Influential Women in Publishing
To continue my Women's History Month celebrations, I wanted to feature some influential women in publishing. The women mentioned below span across magazine, book, and newspaper publishing, and each one in their own right has made great contributions to the industry.
"It's always about timing. If it's too soon, no one understands. If it's too late, everyone's forgotten." -Anna Wintour
Anna Wintour has been the editor-in-chief of Vogue since 1988, and has been an influential woman in the fashion industry ever since.
She is also the chair of The Met Gala, an annual art and fashion event held at The Metropolitan Museum of Art in New York City.
The movie, The Devil Wears Prada, is based on a book written by a former assistant of Wintour's, and it is believed that the character, Miranda Priestly, is based on Wintour.

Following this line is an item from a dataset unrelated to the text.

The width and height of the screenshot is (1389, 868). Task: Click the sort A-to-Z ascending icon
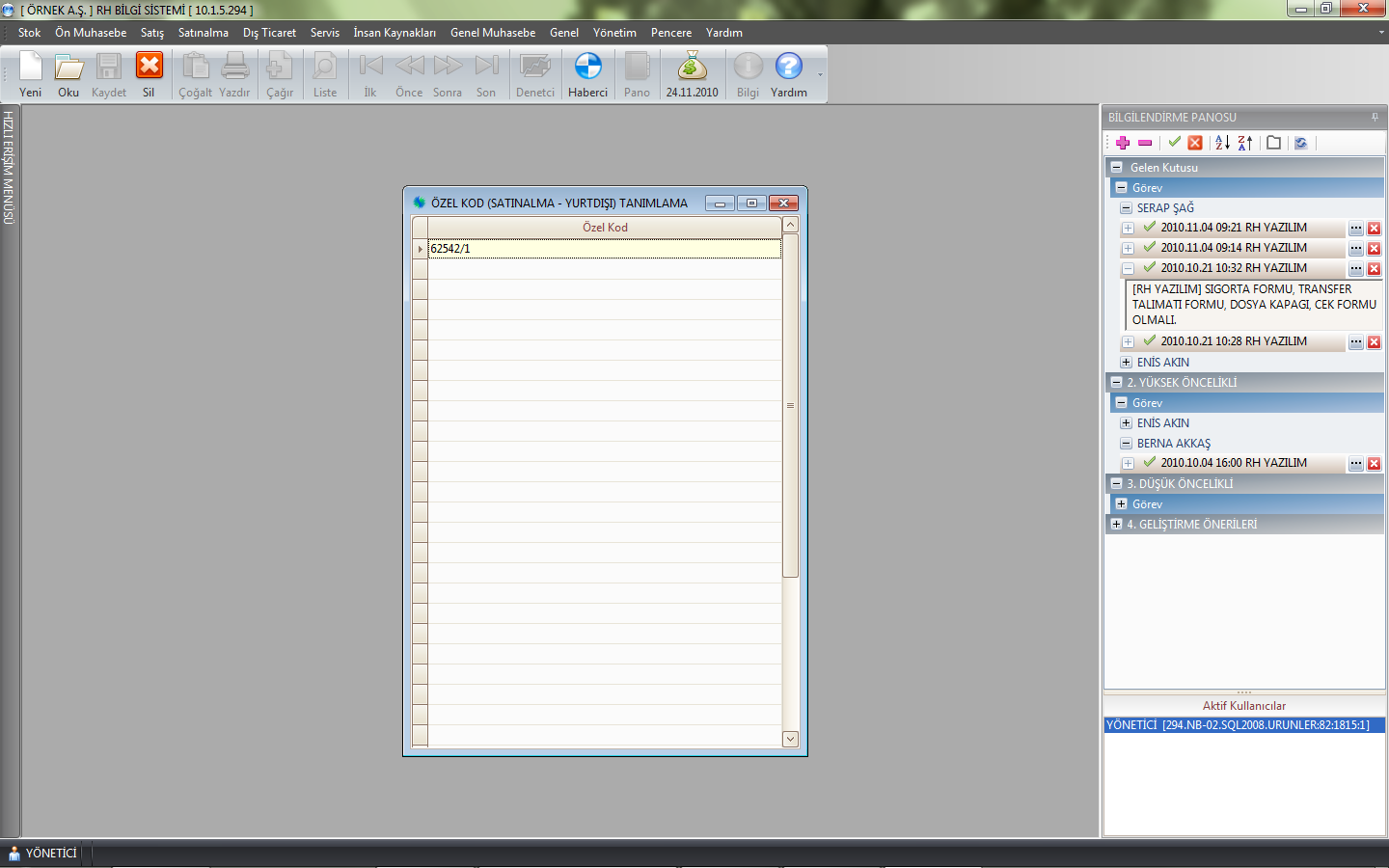click(1222, 143)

"Our only job as publishers is to find new approaches to content and new ways for authors to reach readers." -Dominique Raccah
Dominique Raccah is the founder and CEO of Sourcebooks, an independent publishing company.
She started Sourcebooks in 1987 from her home in Naperville, Illinois.
Now, Sourcebooks is the largest woman-owned publisher in the U.S.
"A mistake is simply another way of doing things." -Katharine Graham
Katharine Graham was in charge of The Washington Post for two decades.
She was the second female publisher of an American newspaper. Eliza Jane Nicholson was the first with The News Orleans Daily Picayune in 1876.
Graham was brave enough to cover the President Nixon Watergate scandal when other news outlets were hesitant.